*** Opening Source text ***

Tom of Solidarity Defense criticized the billionaires who profited from the pandemic and increased their wealth by $931 billion in 2020, including Detroit mortgage mogul Dan Quicken, whose worth skyrocketed from $6.5 billion to $42.7 billion last year.

Yet the underpaid Amazon workers are treated like “productivity robots,” and the “injury rate at Amazon warehouses is three times that of the national average” according to OSHA. Workers in many industries are suffering during the pandemic, with many contracting COVID-19 and spreading it to other workers, “to the silence of management.”

Tom decried the capitalist system, which built an empire “on the back and blood of my people” and now “exploits and subjugates in order to survive.” After outlining issues like unsafe working conditions for teachers during the pandemic, violence against trans women, and people losing their homes, he said, “All of these struggles are interconnected. We cannot get through this without struggling together.”

Speaking of the Amazon unionizing struggle in Bessemer, Alabama, Preston of the Coalition of Workers Rights called Amazon “an empire of surveillance and speed-up . . . a union-busting fortress.” He said that “woke capitalism is still capitalism . . . a hip, liberal robber baron [Jeff Bezos] is still a robber baron.” His group is picketing Amazon in Ann Arbor to support Alabama workers because when they win, “it will inspire workers everywhere.” He noted, “All we have is each other: solidarity. With that solidarity we will tear down the walls of every empire.”


“I am a human being. And so are they. We all matter.”

Other speakers included Adam, an unhoused person who stated that the government “has no clue about our struggle. [It] has the means to put an end to this injustice but chooses to ignore it. We too have a right to live. We have a right to housing.”

*** Closing Source text ***

(Exercises to complete)
1) Could you repeat the rally article word for word between "Tom of Solidarity" and "billion last year.", inclusive?
2) Can you go on with the rally article from the point where it stops?
The listing that comes next is separate material with no connection to the rally article.

*** Opening Excerpted records ***

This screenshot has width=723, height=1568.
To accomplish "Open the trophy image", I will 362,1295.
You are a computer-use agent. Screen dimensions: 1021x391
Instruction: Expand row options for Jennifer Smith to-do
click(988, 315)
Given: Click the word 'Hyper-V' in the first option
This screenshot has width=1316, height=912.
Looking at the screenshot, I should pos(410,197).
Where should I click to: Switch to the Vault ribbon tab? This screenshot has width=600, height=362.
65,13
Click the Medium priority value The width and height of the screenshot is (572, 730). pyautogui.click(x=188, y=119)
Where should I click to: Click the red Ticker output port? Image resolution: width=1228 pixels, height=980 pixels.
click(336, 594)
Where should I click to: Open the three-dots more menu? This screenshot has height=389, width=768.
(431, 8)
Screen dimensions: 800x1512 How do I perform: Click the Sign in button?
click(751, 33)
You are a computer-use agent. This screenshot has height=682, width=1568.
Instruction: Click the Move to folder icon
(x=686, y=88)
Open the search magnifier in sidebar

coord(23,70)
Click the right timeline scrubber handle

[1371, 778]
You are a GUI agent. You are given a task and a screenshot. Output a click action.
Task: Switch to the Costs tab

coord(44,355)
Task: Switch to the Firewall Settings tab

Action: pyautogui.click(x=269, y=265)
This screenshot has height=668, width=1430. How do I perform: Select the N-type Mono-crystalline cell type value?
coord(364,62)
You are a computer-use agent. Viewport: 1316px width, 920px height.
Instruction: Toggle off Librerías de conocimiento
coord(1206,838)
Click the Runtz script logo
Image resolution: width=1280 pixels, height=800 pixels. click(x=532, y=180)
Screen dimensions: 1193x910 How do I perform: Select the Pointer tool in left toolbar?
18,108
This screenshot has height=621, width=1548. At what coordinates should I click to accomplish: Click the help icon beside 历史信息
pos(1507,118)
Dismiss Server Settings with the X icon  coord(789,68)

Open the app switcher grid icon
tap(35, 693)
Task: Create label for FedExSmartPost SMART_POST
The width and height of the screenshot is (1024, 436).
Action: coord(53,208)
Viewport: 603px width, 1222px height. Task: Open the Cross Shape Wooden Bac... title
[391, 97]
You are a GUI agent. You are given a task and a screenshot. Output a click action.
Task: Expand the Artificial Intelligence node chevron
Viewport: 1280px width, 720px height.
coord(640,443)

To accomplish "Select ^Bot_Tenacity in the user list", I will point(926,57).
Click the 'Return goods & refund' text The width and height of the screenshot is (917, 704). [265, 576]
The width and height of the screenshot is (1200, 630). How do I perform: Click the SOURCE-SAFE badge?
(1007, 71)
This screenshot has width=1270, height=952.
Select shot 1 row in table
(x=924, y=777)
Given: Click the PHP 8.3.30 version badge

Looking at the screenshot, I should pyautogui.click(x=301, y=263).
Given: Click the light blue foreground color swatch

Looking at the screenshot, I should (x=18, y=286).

*** Closing Excerpted records ***

(Results for each task)
1)
Tom of Solidarity Defense criticized the billionaires who profited from the pandemic and increased their wealth by $931 billion in 2020, including Detroit mortgage mogul Dan Quicken, whose worth skyrocketed from $6.5 billion to $42.7 billion last year.

2)
Tobias of the Poor People’s Campaign said that the PPC is “empowering poor people to fight for themselves” and not “looking for white, rich people to save us.” He said, “I’m done being told by millionaires we don’t deserve a living wage.” He talked about the poisoning of Flint’s water, the non-democratic emergency managers, and the violence of the Lansing police: “If you are arrested today, you might be put in a cell where Anthony Hulon was suffocated less than a year ago, and you might be taken there by the very murderers who killed him.”


“Our job is to fight alongside people, not on their behalf.

Detroit Will Breathe and other groups held Black Lives Matter protests nearly every day in 2020. Tristan of DWB spoke of their experiences, including the ongoing prosecution of several DWB activists in a Detroit suburb. He said: “We have to mobilize every time we hear members of our community are under attack. We need to [fight for] resources that come from our labor,” including infrastructure, public works, schools, libraries, and housing. “The resources are there. But we have to be determined to seriously fight for it.” He continued:

We cannot substitute ourselves for the masses. Why do I say that? Because our job, as people who aspire to be leaders and revolutionaries, who aspire to make the humanness of every individual meaningful . . . our job is to fight alongside people, not on their behalf. . . . Our destiny is tied to each other and the masses.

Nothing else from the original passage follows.